Perso la couverture m'a attirée, jolie fille, grosse chevelure marrante, autre chose qu'une héroïne blonde, espionnage, autre pays que les us, ça avait l'air original.
Puis en zappant sur quelques passages pour voir si j'allais la voir en vostfr ou en vf, je suis tombé sur la scène de la mine et ça m'a rappelé tous les africains qui comm n'importe quoi sur la colonisation totale et le vol des matières 1er de l'afrique sur youtube et les articles de presse (alors qu'on a autant d'échange avec toute l'afrique, qu'avec la belgique .... ça fait 20 ans que c'est comme ça car on a plus d'industries pour avoir une utilité de les utiliser, c'est la chine qui a pris le relais et on a presque rien à exporter car ils n'achètent pas en masse de sacs de luxe, ni de berlines Renault ou toyota ou d'avions, si y'a un pays à coloniser par logique économique ça serait la belgique ou l'allemagne).
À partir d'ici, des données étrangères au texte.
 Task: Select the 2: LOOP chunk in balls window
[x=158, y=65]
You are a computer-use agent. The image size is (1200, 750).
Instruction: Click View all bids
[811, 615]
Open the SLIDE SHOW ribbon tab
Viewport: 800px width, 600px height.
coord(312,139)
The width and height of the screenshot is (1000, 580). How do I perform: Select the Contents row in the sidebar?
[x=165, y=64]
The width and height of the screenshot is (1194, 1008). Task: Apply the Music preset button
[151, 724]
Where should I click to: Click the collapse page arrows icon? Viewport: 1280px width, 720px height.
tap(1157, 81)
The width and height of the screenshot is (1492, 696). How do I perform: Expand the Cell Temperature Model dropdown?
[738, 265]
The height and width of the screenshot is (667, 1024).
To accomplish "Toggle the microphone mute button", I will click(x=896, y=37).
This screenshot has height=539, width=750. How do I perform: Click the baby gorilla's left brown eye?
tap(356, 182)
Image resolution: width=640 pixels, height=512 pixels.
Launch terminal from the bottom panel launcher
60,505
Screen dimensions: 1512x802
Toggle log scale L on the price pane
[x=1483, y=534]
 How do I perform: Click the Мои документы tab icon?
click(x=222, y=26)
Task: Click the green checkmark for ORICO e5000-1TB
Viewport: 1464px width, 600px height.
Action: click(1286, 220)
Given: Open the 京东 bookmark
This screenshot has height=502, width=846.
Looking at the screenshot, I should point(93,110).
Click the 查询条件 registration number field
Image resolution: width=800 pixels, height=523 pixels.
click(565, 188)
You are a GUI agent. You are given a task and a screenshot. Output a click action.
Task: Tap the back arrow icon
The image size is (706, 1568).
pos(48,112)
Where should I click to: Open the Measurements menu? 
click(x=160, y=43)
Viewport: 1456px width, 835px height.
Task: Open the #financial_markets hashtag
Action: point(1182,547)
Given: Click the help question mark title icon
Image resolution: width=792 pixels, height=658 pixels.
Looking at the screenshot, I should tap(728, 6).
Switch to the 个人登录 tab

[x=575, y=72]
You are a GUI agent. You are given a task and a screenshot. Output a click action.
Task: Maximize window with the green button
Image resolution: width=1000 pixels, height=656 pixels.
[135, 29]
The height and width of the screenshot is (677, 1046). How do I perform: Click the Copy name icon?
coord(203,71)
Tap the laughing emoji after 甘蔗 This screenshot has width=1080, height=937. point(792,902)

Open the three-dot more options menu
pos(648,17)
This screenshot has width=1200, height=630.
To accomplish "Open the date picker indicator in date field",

ça m'a gavé j'ai lâché l'affaire, les ivoiriens m'ont encore gonflé lundi dernier quand il y'a eu un reportage radio sur la fin du franc cfa, moi je ne regarde pas des divertissements pour me rappeler les prises de têtes non stop des africains anti-français relous qui vivent dans un passé révolus depuis des dizaines d'années maintenant. Par contre l'acteur qui joue le second du commandant rebelle, qui fait chanter les ouvriers à la fin du speech du cdt, m'a donné l'air d'être un excellent acteur, faudrait que je retrouve son nom il a peut être eu la chance de faire des trucs pas mal.